Fort de ce constat, ce rapport relève cinq modèles de coopération susceptibles d’appuyer les quelques initiatives déjà entreprises. Outre la possibilité de générer « des économies substantielles », ces leviers peuvent « offrir des avantages opérationnels et stratégiques, tels que des processus harmonisés de maintenance, de réparation, de révision et d’approvisionnement ». De fait, il s’agit premièrement d’harmoniser les flux de pièces détachées par la création de « pools » d’approvisionnement en encourageant la gestion raisonnée de stocks centralisés.
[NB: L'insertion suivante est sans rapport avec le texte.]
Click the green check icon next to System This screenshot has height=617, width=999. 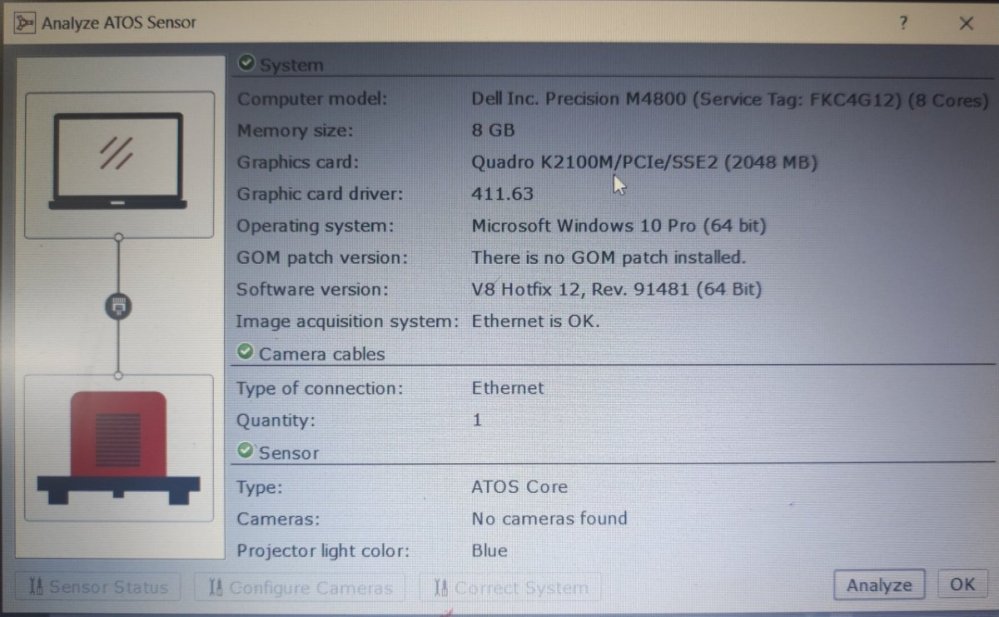click(x=246, y=62)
Un raisonnement que l’on retrouve au sein du second modèle, qui suggère  la création de centres de MRO conjoints. Ensuite, la RAND enjoint de favoriser des programmes de modernisation modulaires, dans lesquels un sous-système serait avant tout conçu pour s’adapter à une majorité de plateformes. Le quatrième modèle suppose, quant à lui, de privilégier l’achat de véhicules sur étagère, solution idéale pour gonfler les volumes de production et diminuer le coût unitaire. Autant de modèles susceptibles de générer jusqu’à 63% d’économies.
 
In fine, le scénario idéal demeure celui du développement conjoint d’une nouvelle plateforme. Loin de n’être qu’utopique, ce dernier modèle s’appuie au contraire sur l’un des projets du dispositif européen PESCO. Adopté en mars 2018, ce programme en appelle au développement d’une gamme de véhicules blindés de combat d’infanterie, amphibie et léger. Selon les documents officiels, ce projet a pour finalité la création d’une plateforme commune apte à être déployées rapidement pour des missions de reconnaissance, d’appui-feu, de soutien logistique, de C2 et de support médical. Un programme ambitieux, mais situé en queue de peloton en matière de participations, car seulement rejoint par l’Italie, la Slovaquie et la Grèce. Trois pays dont les BITD, à l’exception discutable de l’Italie, ont, jusqu’à présent, joué un rôle secondaire sur le marché européen des véhicules blindés.
 
S’il s’avère succinct, le rapport de la RAND a néanmoins le mérite de relever les principaux obstacles structurels du marché européen. Des axes d’amélioration existent, mais leur implémentation reste subordonnée à l’expression d’une volonté commune des gouvernements et des industriels. Ces derniers ayant, certes localement, ouvert la voie, la balle semble désormais dans le camp des Etats, principaux bénéficiaires des réductions de coûts résultant des modèles évoqués dans ce rapport.